Les bijoux s'accordent parfaitement aux costumes et, dans l'ensemble, on a noté assez peu d'anachronisme. Ne disait on pas, en son temps, que Madame du Châtelet avait "un goût pour les diamants aussi fort que pour les démonstrations d'Euclide !" Aussi, dans la première partie du téléfilm, Emilie porte une rivière de diamants, offerte par son époux, et qu'elle manque de perdre au jeu (pour 200 louis). Elle arbore ensuite un collier de grosses perles (un peu court) maintenu par un ruban, puis un collier de diamants et de perles et, lors du bal, une parure constituée d'une rivière de trois rangs (photo) et d'une grande broche de diamants. On la voit aussi porter une broche avec une pierre rouge et une bague ornée d'une pierre rectangulaire verte. La plupart des autres dames sont parées de colliers de perles et, surtout, de tours de cous décorés de dentelles, de médaillons ou de bouquets de fleurs. Monsieur du Châtelet apparaît, un court instant, vêtu d'un uniforme rehaussé d'une plaque de l'ordre du saint-Esprit en broderie de paillettes et de cannetille.



mercredi 12 décembre 2007

Les perles de Marie-Antoinette

Aujourd'hui, à Londres, la maison Christie's a mis aux enchères un collier composé de perles ayant appartenu à Marie-Antoinette. Le bijou était estimé entre 350.000 et 400.000 livres (525 à 600.000 euros). Celui-ci n'a pas trouvé acquéreur, faute d'une offre suffisamment élevée.

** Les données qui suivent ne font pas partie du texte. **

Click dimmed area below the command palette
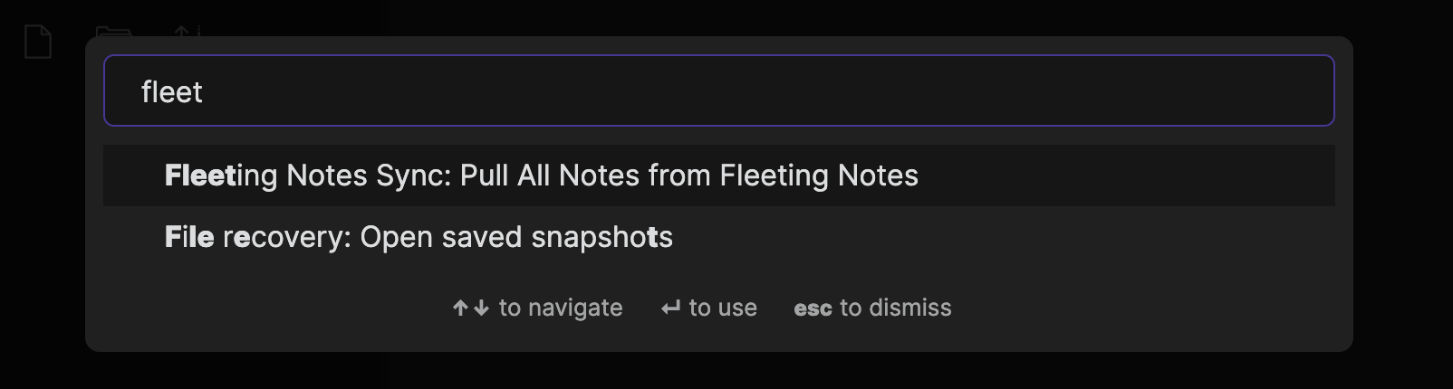 [725, 373]
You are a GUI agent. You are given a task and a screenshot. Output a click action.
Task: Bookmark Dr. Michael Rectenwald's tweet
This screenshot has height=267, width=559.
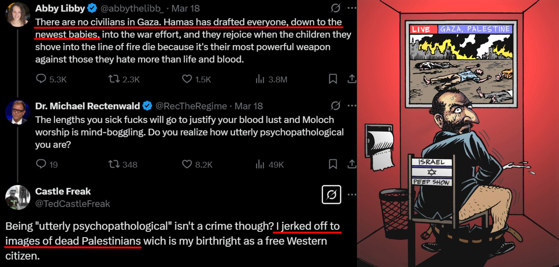(333, 164)
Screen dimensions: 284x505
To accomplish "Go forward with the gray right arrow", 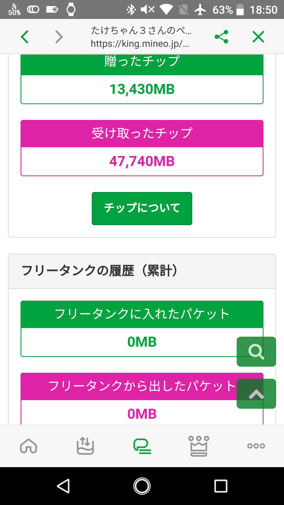I will click(x=59, y=37).
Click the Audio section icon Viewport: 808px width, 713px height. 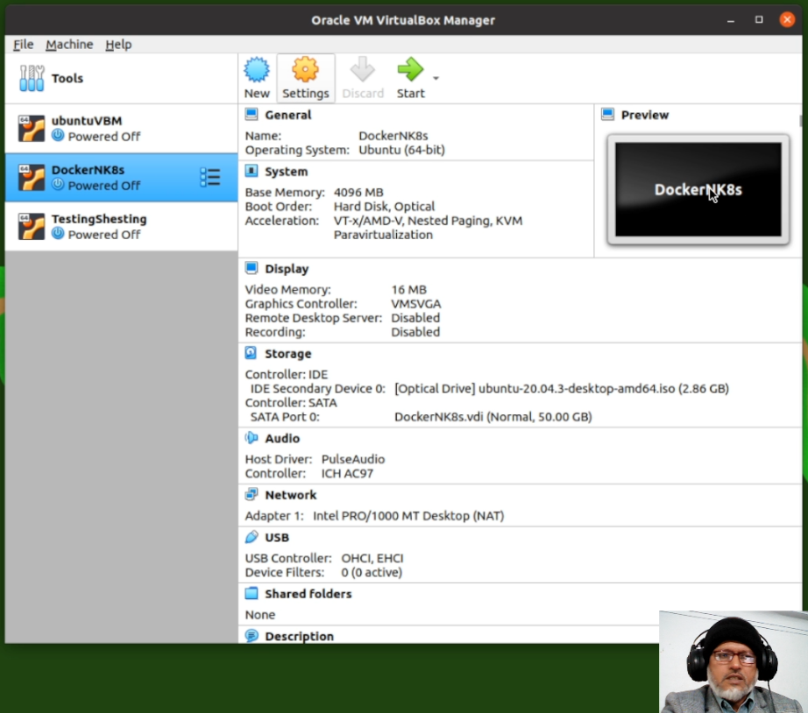[x=250, y=438]
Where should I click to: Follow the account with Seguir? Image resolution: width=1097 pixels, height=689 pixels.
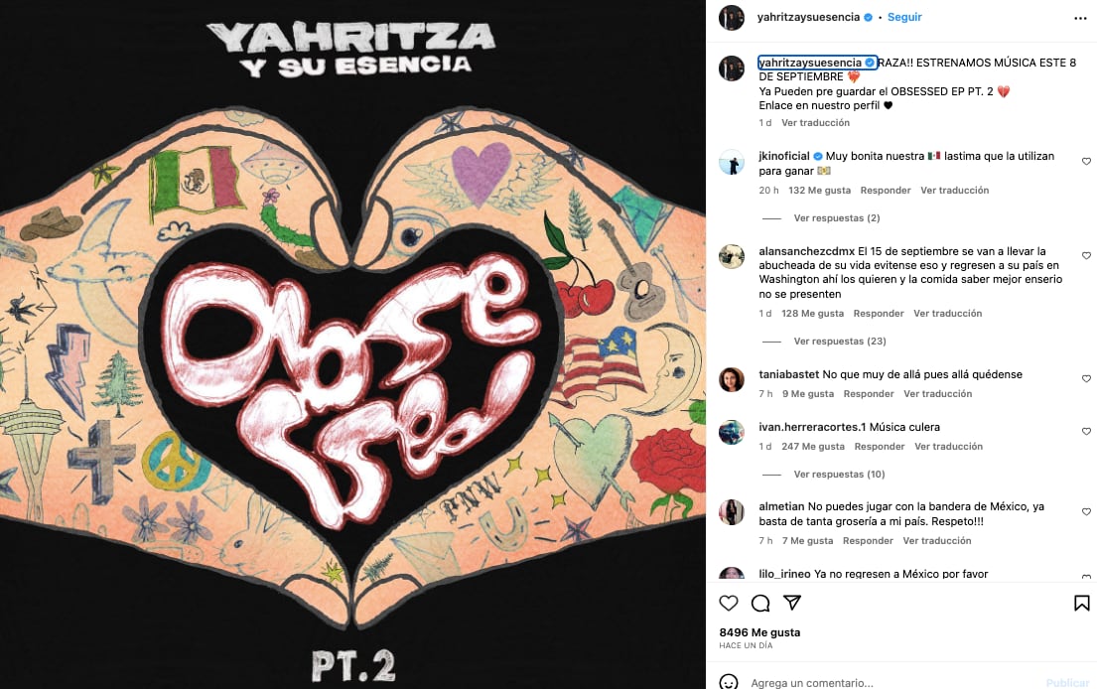pos(904,18)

L'histoire de ces joyaux est bien connue. En 1791, après leur fuite avortée, Louis XVI et sa famille furent ramenés à Paris et emprisonnés. Détenue au couvent des Feuillants, Marie-Antoinette "sans vêtement ni argent" était devenue entièrement dépendante de la charité de ses amis. C'est alors qu'Elizabeth Leveson-Gower, épouse de lord Sutherland, ambassadeur d'Angleterre en France, qui avait un fils du même âge que le dauphin, lui fit porter des vêtements et des draps.

Peu avant que lady Sutherland ne quitte la France, en août 1792, Marie-Antoinette lui confia en garde un sac contenant des perles et des diamants. Hélas, la reine mourut sur l'échafaud l'année suivante.

Revenue en Grande-Bretagne, l'épouse de l'ambassadeur conserva ce précieux trésor pendant de nombreuses années. Les diamants furent utilisés dans la composition d'une parure. Quant aux fameuses perles, en 1849 elle furent montées sur un collier que lady Sutherland offrit à son petit-fils à l'occasion de son mariage. Il est composé de vingt-et-une grosses perles grises en forme de poires (remontant aux environs de 1780), chacune retenue par une attache surmontée d’un diamant de taille ancienne. L'ensemble est fixé à un ruban parsemé de diamants lui-même suspendu à un tour de cou orné de rubis et de douze autres perles grises montées en boutons.

Resté dans la même famille depuis plus de deux-cents ans, ce bijoux exceptionnel devra encore attendre avant de trouver un nouveau propriétaire.